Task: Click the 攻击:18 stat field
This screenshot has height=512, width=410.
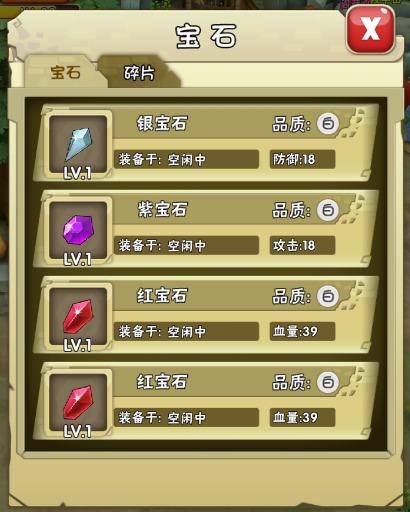Action: pos(302,245)
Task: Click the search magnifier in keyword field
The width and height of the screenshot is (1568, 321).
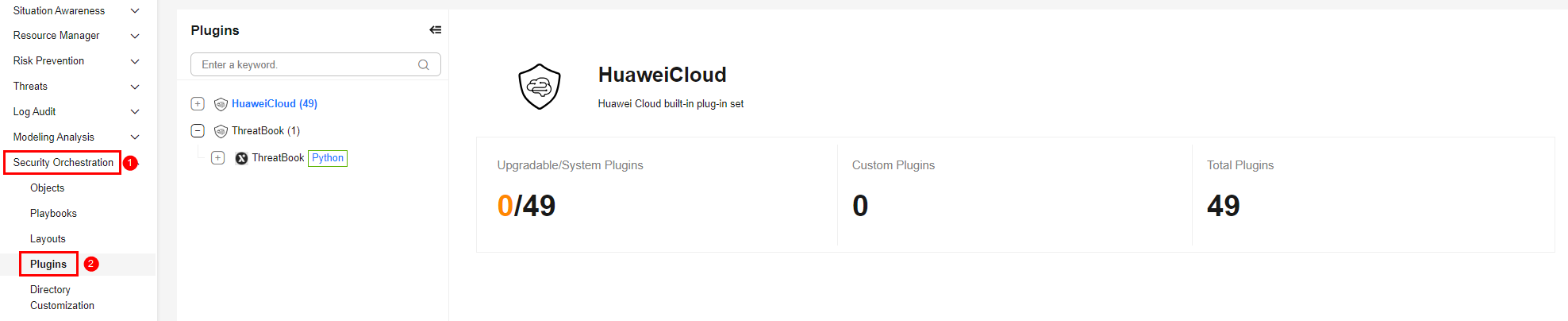Action: (424, 65)
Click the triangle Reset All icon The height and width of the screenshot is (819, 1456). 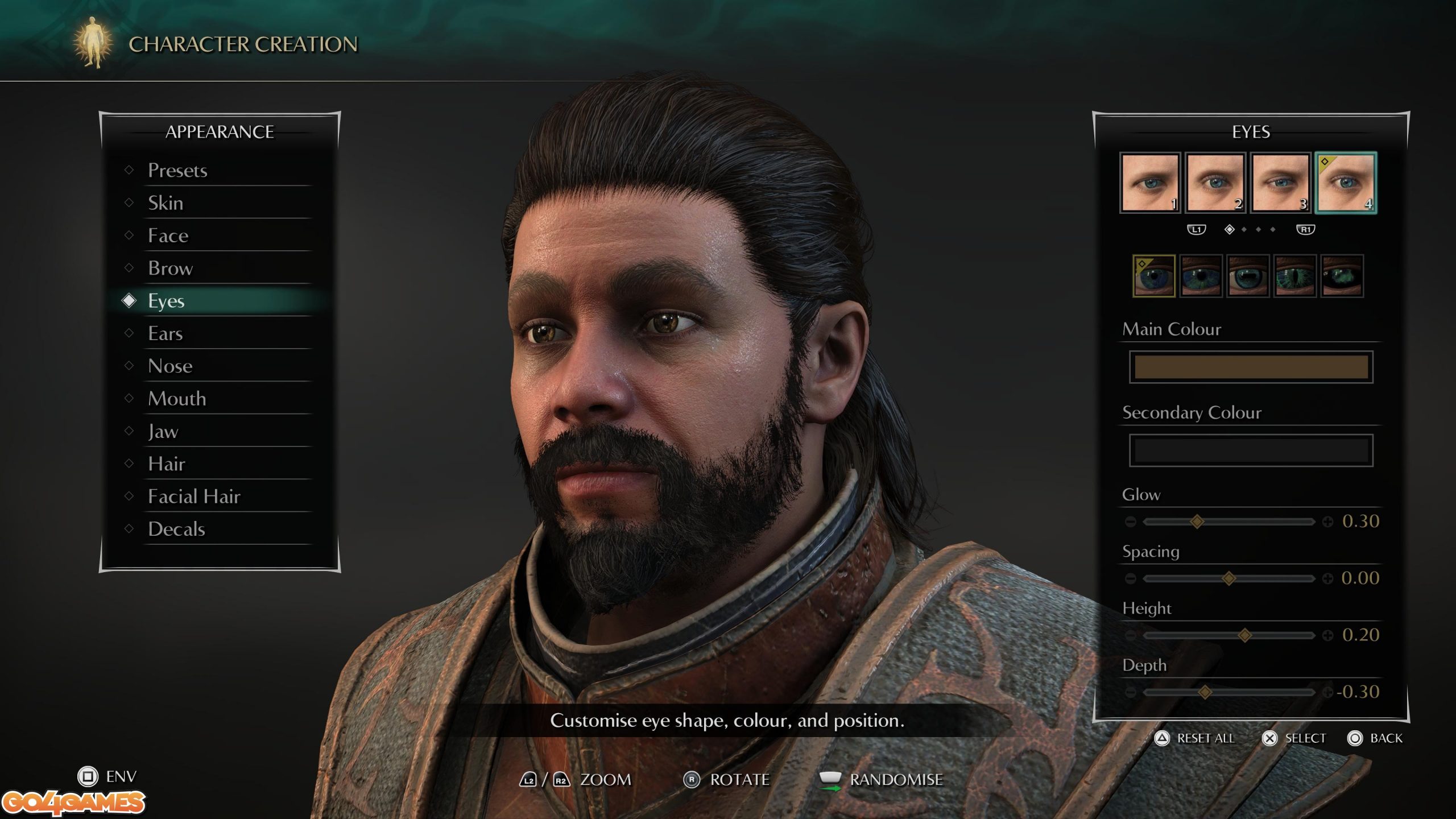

◆ ◆ ◆ ◆

> **Instructions for the task**
Set every entry down again word for word, but not the pictures.

> **Exercise answer**
Task: Click the 攻击:18 stat field
This screenshot has height=512, width=410.
Action: pos(302,245)
Task: Click the search magnifier in keyword field
The width and height of the screenshot is (1568, 321).
Action: (424, 65)
Click the triangle Reset All icon The height and width of the screenshot is (819, 1456). 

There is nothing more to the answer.